Return every line from the one containing "OldSkool.org (52, 604)" down to the one containing "Acid 64 (43, 1011)", both included, copied exactly.

### INFORMATION SUPPLIED
----------

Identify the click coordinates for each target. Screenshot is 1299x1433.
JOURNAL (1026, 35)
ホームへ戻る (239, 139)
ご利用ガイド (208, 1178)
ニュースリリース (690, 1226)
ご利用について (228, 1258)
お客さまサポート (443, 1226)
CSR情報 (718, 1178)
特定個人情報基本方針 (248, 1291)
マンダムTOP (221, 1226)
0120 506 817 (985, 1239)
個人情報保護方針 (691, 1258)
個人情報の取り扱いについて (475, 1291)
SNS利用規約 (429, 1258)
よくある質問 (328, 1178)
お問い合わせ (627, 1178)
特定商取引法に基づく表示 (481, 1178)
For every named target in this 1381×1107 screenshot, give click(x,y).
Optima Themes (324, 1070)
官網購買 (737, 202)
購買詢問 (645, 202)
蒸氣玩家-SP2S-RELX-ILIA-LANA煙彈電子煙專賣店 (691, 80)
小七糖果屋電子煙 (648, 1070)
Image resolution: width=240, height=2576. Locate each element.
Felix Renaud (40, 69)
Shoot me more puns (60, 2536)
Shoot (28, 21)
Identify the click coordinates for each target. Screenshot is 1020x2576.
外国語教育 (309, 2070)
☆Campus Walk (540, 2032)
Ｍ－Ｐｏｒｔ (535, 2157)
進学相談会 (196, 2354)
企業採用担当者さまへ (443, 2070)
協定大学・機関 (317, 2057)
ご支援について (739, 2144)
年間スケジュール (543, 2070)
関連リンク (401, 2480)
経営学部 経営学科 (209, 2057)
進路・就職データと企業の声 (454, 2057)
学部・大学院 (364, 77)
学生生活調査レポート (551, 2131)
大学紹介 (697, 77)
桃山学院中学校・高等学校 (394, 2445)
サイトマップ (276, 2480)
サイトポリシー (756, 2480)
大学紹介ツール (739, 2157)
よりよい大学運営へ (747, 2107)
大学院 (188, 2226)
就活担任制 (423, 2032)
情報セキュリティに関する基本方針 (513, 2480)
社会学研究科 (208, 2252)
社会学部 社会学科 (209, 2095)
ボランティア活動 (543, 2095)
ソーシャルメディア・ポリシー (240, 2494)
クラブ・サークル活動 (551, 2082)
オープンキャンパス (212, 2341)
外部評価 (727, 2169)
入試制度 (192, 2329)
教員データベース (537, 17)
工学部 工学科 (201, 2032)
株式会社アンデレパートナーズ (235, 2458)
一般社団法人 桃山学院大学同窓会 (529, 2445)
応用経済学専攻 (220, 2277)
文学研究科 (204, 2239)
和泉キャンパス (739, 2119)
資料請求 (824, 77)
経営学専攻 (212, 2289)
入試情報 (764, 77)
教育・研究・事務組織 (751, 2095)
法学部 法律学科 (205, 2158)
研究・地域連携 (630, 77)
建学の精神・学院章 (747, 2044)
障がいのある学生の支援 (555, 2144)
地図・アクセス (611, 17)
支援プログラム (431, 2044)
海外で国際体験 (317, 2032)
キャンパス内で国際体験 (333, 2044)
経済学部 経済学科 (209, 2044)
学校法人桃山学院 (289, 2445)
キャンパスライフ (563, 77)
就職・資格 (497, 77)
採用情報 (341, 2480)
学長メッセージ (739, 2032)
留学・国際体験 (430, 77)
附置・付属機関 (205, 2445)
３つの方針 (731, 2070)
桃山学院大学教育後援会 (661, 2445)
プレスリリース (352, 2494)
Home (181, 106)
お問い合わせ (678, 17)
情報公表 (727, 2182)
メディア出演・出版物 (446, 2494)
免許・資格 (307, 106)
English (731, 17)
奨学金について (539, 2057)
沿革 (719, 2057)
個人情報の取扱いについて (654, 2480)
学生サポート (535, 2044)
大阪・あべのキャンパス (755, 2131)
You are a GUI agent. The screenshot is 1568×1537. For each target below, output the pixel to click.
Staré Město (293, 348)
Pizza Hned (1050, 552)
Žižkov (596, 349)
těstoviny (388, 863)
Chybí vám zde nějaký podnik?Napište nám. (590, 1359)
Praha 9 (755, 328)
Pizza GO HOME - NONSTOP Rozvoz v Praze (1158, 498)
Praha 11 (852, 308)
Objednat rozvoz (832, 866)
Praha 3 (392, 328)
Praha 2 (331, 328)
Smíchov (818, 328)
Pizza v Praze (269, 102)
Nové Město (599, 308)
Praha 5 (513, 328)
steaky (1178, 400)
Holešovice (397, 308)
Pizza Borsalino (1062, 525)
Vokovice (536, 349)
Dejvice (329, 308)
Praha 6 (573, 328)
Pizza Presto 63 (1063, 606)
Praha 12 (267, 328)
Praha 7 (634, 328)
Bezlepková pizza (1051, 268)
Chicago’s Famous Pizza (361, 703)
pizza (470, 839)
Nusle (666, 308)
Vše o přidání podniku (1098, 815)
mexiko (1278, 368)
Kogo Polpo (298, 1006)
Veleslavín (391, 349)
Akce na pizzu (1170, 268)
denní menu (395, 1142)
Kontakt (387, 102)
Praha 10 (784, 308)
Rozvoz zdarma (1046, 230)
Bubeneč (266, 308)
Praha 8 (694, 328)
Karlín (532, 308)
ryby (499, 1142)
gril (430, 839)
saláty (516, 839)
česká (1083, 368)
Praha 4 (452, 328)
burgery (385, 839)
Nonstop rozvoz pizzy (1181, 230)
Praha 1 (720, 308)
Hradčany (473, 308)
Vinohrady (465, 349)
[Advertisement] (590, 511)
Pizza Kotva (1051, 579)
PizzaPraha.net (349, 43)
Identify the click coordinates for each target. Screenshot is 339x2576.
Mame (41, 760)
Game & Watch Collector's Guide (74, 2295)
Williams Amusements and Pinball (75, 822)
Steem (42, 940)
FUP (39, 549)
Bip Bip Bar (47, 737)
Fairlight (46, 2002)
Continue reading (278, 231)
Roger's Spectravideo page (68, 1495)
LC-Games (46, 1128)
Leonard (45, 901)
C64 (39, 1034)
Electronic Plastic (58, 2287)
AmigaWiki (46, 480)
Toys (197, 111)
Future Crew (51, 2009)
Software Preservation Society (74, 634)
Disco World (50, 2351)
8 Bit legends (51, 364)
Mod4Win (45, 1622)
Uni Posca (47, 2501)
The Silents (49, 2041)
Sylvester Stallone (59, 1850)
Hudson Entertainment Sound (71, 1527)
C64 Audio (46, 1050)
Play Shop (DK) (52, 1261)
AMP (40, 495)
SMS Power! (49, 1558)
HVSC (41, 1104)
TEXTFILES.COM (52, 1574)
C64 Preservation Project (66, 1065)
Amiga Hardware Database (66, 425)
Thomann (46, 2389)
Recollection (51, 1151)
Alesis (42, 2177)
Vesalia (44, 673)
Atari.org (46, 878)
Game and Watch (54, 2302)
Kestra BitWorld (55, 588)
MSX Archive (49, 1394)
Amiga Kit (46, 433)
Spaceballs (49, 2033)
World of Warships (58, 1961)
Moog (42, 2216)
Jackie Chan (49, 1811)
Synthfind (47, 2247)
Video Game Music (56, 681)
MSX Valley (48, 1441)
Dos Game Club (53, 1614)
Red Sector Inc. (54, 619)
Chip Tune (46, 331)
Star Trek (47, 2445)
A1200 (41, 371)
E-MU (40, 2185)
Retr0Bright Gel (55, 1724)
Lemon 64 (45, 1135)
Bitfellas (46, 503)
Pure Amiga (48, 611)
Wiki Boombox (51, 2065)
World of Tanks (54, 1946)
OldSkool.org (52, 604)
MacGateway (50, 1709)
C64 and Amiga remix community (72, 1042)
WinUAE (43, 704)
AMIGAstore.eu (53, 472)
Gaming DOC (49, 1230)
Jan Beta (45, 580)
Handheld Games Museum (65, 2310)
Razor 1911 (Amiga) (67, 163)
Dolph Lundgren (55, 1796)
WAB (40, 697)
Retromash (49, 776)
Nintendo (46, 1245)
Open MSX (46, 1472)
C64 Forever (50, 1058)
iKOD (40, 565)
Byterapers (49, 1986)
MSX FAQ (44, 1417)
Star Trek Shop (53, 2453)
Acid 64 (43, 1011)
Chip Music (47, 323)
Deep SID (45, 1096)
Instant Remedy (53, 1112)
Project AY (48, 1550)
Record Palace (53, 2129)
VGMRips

----------

### REPLY
OldSkool.org (52, 604)
MacGateway (50, 1709)
C64 and Amiga remix community (72, 1042)
WinUAE (43, 704)
AMIGAstore.eu (53, 472)
Gaming DOC (49, 1230)
Jan Beta (45, 580)
Handheld Games Museum (65, 2310)
Razor 1911 (Amiga) (67, 163)
Dolph Lundgren (55, 1796)
WAB (40, 697)
Retromash (49, 776)
Nintendo (46, 1245)
Open MSX (46, 1472)
C64 Forever (50, 1058)
iKOD (40, 565)
Byterapers (49, 1986)
MSX FAQ (44, 1417)
Star Trek Shop (53, 2453)
Acid 64 (43, 1011)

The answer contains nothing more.